Desplegó, luego, una inusitada actividad para llegar a los abismos en que se mueve la ceguera cósmica. Cubiertos los ojos con una capucha, imaginó la oscuridad absoluta en el universo. Las estrellas habían perdido el fragor incendiario de sus entrañas y se movían en la negrura y el silencio del espacio. Podían no existir ciegos físicos, pero los había virtuales al no poder percibir nada por falta de luz. ¿Sería capaz de desenvolverse el mundo en aquellas aterradoras tinieblas? Nunca lo supo. Lo único que llegó a saber es que salir a la calle con los ojos tapados era harto peligroso. Dos coches trataron de evitarlo, pero un tercero lo mandó al hospital, donde los médicos perdieron la cuenta de las lesiones y magulladuras. Cuando salió, después de meses, bizmado aún y con mataduras en todo el cuerpo, cuantos le veían hablaban de milagro y fortuna. Al año no le quedaba otra secuencia que la de habérsele acentuado la cojera del mal de ojo y dos chirlos en los carrillos.

Un día, con aspecto de estar de vuelta de todo, se proclamó inventor de las bacanales.

Como nadie le hizo caso, armó un gran alboroto amenazando con registrar su invento y cobrar sumas descomunales a cuantos en adelante quisieran entregarse al desenfreno vinícola.

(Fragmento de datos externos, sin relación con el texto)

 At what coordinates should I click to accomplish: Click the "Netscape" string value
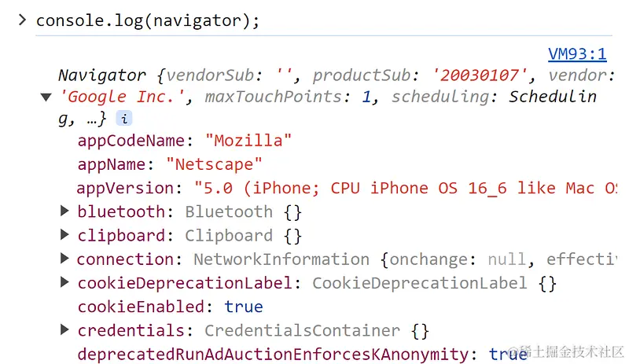point(214,164)
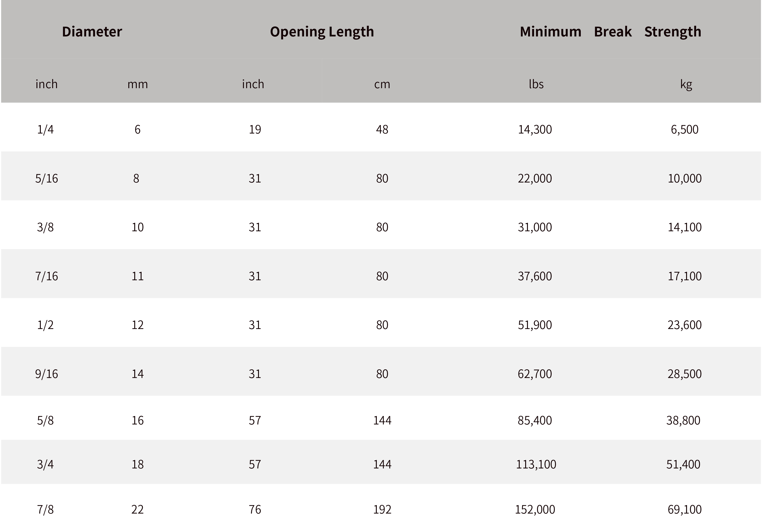
Task: Select the kg unit subheader
Action: pyautogui.click(x=686, y=85)
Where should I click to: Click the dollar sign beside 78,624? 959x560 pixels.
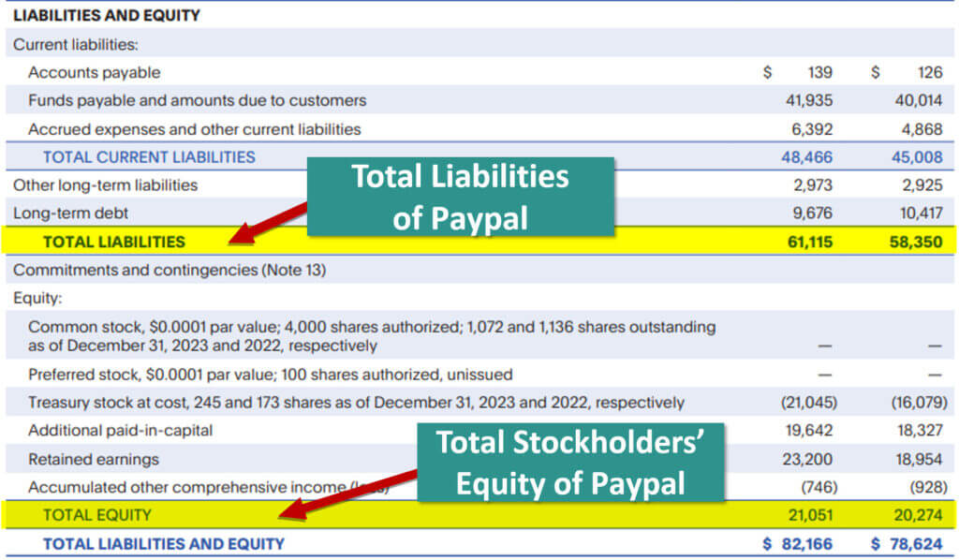pos(877,543)
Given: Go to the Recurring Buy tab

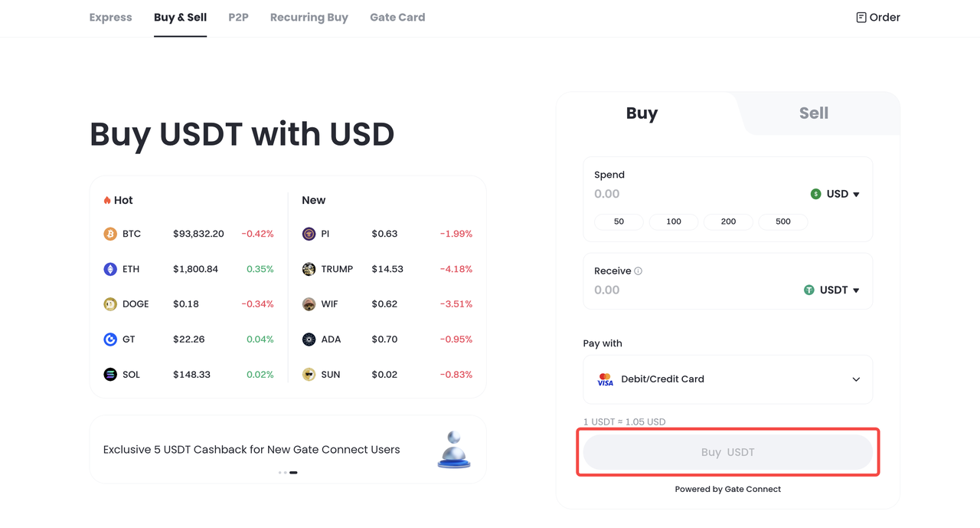Looking at the screenshot, I should tap(309, 18).
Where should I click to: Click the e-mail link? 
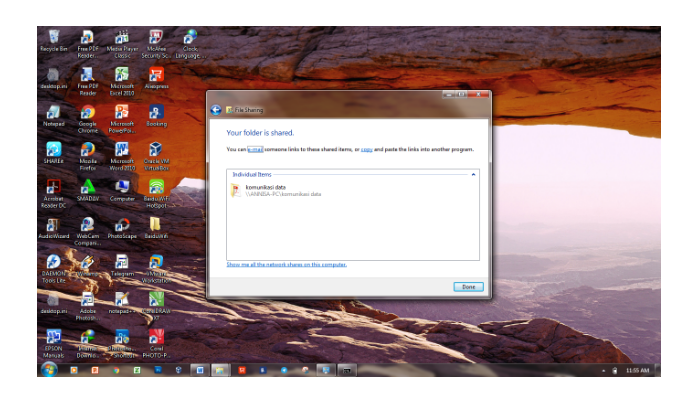256,149
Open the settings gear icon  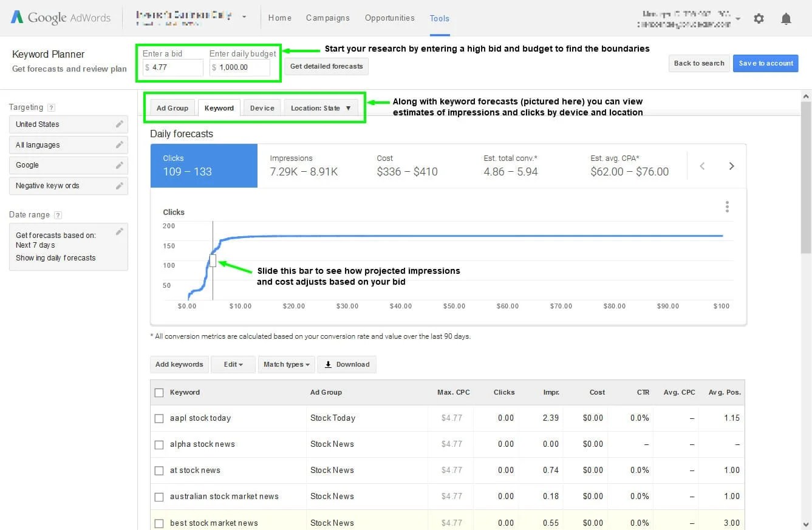pos(759,18)
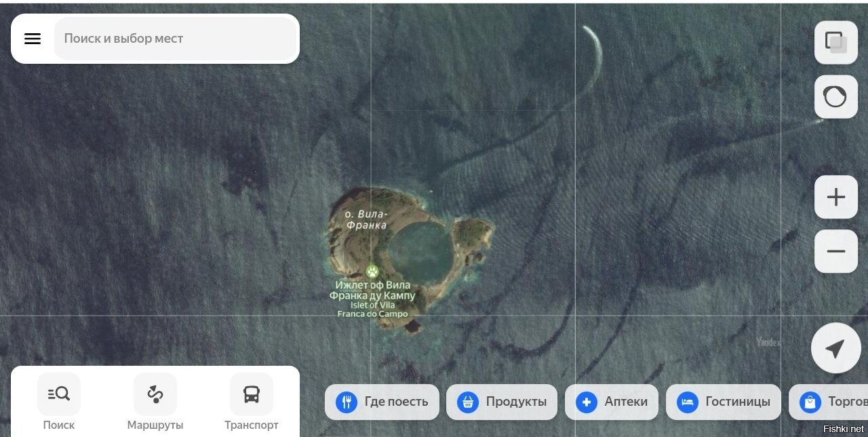
Task: Tap the Alice voice assistant icon
Action: pos(835,97)
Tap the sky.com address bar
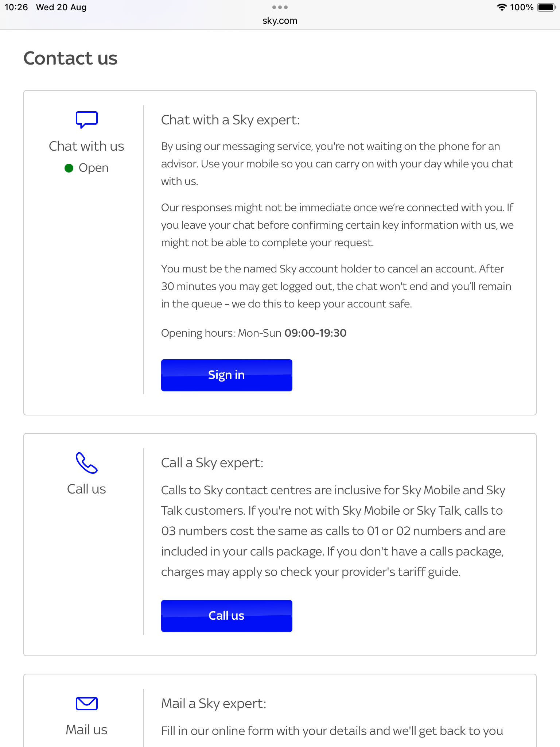The image size is (560, 747). coord(280,21)
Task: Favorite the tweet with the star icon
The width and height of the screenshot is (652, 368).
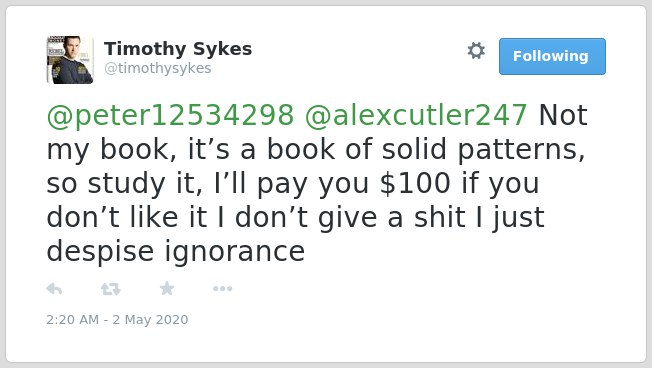Action: pos(167,288)
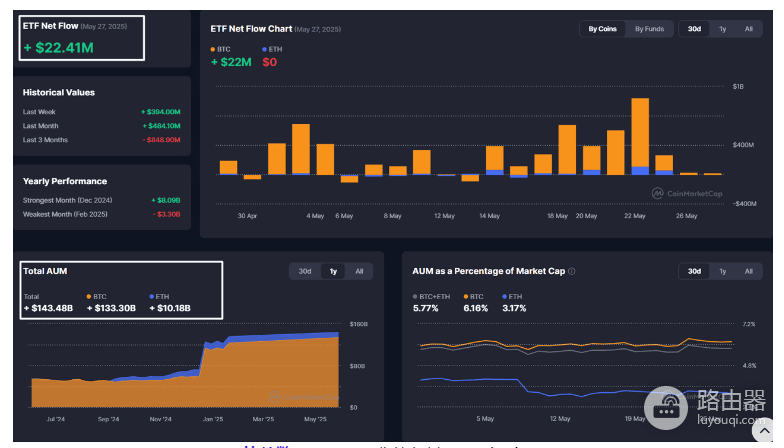Viewport: 784px width, 448px height.
Task: Select All range on AUM Percentage chart
Action: tap(748, 271)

Pero entonces le llegó el tiempo de sentar la cabeza y la cosa no fue a más.

Perdió, a poco, el entusiasmo por lo banal y se puso a buscar esposa para formar una familia como era rigor hacer a su edad.

Conoció, entonces, a Petrovna Vinogradova.



II Petrovna, la madre.

Petrovna Vinogradova era el envés de Hermann. Quizá por eso se avinieron ambos tan de maravilla. Apenas conocerse, iban ya a salto de mata, por no poderlo hacer de cama, en orden a la guarda de las apariencias.

Cuando se miraba a Petrovna se pensaba primero, y ante todo, en una mujer gorda, sin paliativos. Las carnes le desbordaban por encima de la ropa pese a las muy cumplidas haldas que vestía, pero eran unas carnes majestuosas, gratas, no esas grasientas y fofas de aspecto desagradable. Los brazos, los muslos, los pechos de Petrovna invitaban al pellizco honesto, cargado de ternura y regocijo. Pero, ¡ojo!, que nadie intentara el pellizco por mucha honestad que imprimiera al acto porque se enfrentaría a su enojo. Estaba orgullosa de ser mujer de un solo hombre y así quería seguir siendo. Ciertamente no había llegado al matrimonio entera, pero no había sido por procaz desenfreno o lujuriosa voluptuosidad, sino por el mucho amor hacia Hermann a quien nunca supo negar nada, ni siquiera su doncellez.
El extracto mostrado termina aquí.